Document excerpt:

______

[PATCH v2 0/2] KVM: Yield CPU when vcpu executes a WFE

Kernel KVM virtualization development
 help / color / mirror / Atom feed

* [PATCH v2 0/2] KVM: Yield CPU when vcpu executes a WFE
@ 2013-10-08 17:38 Marc Zyngier
  2013-10-08 17:38 ` [PATCH v2 1/2] ARM: " Marc Zyngier
                   ` (2 more replies)
  0 siblings, 3 replies; 8+ messages in thread
From: Marc Zyngier @ 2013-10-08 17:38 UTC (permalink / raw)
  To: linux-arm-kernel, kvmarm, kvm; +Cc: Christoffer Dall, raghavendra.kt

This is a respin of a patch I posted a long while ago, this time with
numbers that I hope to be convincing enough.

The basic idea is that spinning on WFE in a guest is a waste of
resource, and that we're better of running another vcpu instead. This
specially shows when the system is oversubscribed. The guest vcpus can
be seen spinning, waiting for a lock to be released while the lock
holder is nowhere near a physical CPU.

This patch series just enables WFE trapping on both ARM and arm64, and
calls kvm_vcpu_on_spin(). This is enough to boost other vcpus, and
dramatically reduce the overhead.

______

Transcribe the part of the KVM patch email running from "To: linux-arm-kernel, kvmarm, kvm;" down to "be convincing enough.". The material after this point is from a different source.

______

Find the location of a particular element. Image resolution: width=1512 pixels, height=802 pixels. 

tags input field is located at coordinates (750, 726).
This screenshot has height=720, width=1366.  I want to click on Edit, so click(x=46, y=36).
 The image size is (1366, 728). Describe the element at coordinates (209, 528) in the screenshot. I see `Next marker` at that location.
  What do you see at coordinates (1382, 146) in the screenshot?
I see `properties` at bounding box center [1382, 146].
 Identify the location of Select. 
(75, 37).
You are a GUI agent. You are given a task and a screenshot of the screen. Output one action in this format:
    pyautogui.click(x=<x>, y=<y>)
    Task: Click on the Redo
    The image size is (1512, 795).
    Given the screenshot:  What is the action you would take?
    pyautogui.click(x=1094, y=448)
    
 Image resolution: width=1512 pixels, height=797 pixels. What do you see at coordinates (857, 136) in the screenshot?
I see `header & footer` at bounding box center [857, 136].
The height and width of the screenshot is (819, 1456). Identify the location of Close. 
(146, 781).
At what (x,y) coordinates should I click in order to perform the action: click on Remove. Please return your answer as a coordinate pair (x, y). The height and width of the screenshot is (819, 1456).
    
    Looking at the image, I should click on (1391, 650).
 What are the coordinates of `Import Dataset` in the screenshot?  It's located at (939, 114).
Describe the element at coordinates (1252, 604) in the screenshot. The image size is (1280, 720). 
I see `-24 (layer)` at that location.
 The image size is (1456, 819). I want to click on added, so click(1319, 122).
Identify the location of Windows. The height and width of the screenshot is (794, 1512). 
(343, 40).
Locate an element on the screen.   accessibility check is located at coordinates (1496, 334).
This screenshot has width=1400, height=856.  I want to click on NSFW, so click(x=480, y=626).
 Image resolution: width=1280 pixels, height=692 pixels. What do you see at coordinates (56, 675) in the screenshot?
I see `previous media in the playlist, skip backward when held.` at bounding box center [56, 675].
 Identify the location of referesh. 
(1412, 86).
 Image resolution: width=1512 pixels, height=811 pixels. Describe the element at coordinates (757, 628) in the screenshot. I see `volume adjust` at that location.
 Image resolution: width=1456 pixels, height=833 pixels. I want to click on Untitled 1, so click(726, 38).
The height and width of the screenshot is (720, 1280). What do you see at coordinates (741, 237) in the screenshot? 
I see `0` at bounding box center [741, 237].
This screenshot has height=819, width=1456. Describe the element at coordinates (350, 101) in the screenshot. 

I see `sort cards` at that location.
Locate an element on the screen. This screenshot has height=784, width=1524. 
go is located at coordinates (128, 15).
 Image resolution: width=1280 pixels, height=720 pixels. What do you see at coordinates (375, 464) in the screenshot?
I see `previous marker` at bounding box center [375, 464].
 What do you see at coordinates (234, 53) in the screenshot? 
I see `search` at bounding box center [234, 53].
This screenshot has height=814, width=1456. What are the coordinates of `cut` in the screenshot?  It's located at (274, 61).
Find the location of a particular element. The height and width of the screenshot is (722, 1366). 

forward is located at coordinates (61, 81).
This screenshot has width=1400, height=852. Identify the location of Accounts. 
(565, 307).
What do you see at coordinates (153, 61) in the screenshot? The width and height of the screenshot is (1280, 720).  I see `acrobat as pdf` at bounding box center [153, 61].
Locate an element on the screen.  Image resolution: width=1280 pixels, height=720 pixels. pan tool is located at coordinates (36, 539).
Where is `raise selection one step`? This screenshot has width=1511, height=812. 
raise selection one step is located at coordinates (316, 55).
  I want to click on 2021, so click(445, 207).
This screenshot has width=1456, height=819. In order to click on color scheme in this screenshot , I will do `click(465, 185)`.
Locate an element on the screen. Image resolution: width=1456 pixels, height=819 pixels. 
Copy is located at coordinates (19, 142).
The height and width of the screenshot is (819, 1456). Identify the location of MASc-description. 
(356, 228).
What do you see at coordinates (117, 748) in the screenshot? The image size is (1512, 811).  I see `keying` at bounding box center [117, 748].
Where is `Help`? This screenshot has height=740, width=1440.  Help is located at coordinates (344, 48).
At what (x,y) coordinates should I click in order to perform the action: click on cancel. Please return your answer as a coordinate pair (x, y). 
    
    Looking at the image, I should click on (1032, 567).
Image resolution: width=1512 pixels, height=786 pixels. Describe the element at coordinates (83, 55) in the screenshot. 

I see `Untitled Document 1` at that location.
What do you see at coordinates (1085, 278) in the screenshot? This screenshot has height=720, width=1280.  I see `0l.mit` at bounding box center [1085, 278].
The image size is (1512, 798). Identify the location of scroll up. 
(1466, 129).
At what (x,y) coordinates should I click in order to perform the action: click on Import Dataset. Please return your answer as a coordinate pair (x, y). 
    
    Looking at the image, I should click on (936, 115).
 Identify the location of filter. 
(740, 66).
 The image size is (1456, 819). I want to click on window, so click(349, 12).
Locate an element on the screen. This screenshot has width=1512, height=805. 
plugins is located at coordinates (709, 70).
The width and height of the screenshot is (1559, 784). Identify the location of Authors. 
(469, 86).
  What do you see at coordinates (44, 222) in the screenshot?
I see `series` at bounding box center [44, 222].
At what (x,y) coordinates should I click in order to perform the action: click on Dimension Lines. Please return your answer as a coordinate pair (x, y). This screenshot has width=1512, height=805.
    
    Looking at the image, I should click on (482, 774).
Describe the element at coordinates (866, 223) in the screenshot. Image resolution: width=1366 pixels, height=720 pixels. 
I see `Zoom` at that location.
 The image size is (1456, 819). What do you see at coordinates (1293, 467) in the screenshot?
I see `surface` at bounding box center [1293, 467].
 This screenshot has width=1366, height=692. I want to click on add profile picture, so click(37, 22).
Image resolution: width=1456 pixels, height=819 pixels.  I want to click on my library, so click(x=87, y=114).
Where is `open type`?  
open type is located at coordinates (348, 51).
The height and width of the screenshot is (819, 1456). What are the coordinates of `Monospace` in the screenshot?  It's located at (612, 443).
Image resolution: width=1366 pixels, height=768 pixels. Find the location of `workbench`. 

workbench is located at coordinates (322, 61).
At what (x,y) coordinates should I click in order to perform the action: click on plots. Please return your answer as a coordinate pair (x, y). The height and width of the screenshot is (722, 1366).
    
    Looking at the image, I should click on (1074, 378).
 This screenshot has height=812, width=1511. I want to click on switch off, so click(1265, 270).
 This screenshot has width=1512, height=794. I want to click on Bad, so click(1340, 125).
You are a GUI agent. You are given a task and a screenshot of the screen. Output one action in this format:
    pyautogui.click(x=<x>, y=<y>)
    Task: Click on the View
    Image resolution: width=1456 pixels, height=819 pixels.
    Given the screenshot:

______

Written answer:
To: linux-arm-kernel, kvmarm, kvm; +Cc: Christoffer Dall, raghavendra.kt

This is a respin of a patch I posted a long while ago, this time with
numbers that I hope to be convincing enough.